For me, life is a daily learning process. I am constantly evolving as a person, and I believe that over time, I have hopefully become more self aware. Here are a few things I’ve learned so far in the time I’ve spent with myself so far:
- Writing will forever be my therapy
- I will never master the art of drinking coffee without spilling a bit on myself
- Or tea
- Or any food/beverage, for that matter
- Reading is my inspiration for future writing
- I may never understand the world, but I sure have my opinions about it
I wrote a blog post recently about how we are taught by society that we should want to find that one person to spend our lives with, but I believe that we are free to have our own life goals. That said, I have a confession to make:
My future self totally wants to find a cool person to spend my time with.
The thing is: People always say, “You should be happy alone before you can be happy with someone else.” This piece of advice totally contradicts the famous “You complete me” romantic movie theme. Which idea do you agree with? Personally, I prefer the first one.
In life, millions are searching for outward sources of happiness. The perfect job. The perfect house. Boyfriend. Girlfriend. The perfect body. The perfect outfit. Advertisements sell us the idea from birth that we need things to make us happy. Yet when we realize that our purchases don’t make us happy, what do we do? Buy more things. We grow up to be consumers, searching for happiness outside of ourselves. If we live that way, we may never be happy.

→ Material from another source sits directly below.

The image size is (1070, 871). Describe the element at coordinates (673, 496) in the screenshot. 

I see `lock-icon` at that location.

I’ve been guilty of believing that I need to look outside myself to be happy. I don’t know about your life experiences, but there is emptiness in it, and the emptiness can outweigh the possible happiness.
Say we have realized that buying things to make ourselves happy is unhealthy. What’s the next best way to make us happy? Relationships. Finding a person to “complete us” sounds romantic. It’s not. I want to be complete on my own. I’m still figuring myself out. I don’t have time to figure someone else out at the same time.

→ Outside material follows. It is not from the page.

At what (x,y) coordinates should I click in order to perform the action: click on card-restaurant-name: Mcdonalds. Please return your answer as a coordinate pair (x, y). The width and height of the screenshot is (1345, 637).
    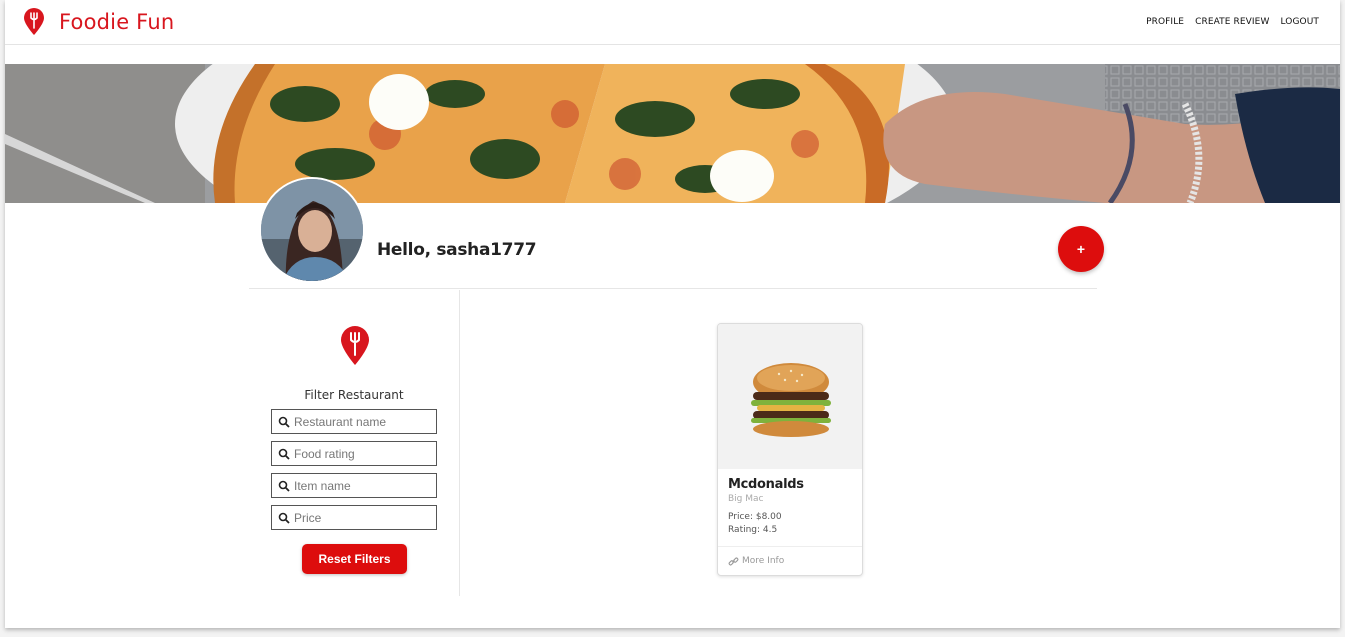
    Looking at the image, I should click on (766, 484).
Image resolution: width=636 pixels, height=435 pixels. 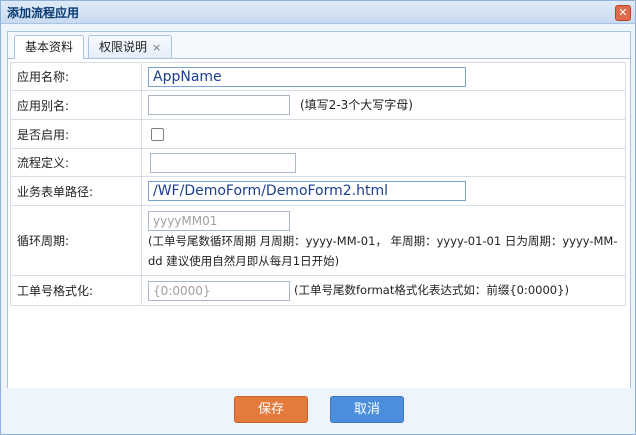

Dating someone in hopes that he or she will fulfill your deepest desires is putting a lot of pressure on someone else. Instead of finding someone to “complete you,” wouldn’t it be better to find someone who complements you? To me, that’s more attainable.
Society pressures us to crave relationships before we’ve figured ourselves out. Movies tell us that we are not happy until we’ve found someone who completes us (because apparently we’re not complete alone?). If we’re not married before a certain age (25, 30, 35, whatever age the judgmental person decides), we are pitied or scolded to “settle down.” All because we have been taught that we need to look outside ourselves for happiness in life.
Figuring myself out is a lifelong process. Part of that process is making myself happy. I can be happy doing yoga, writing poetry, blogging, reading the Hunger Games series. I am working to complete myself. It’s a journey, and I know I’ll reach my destination eventually.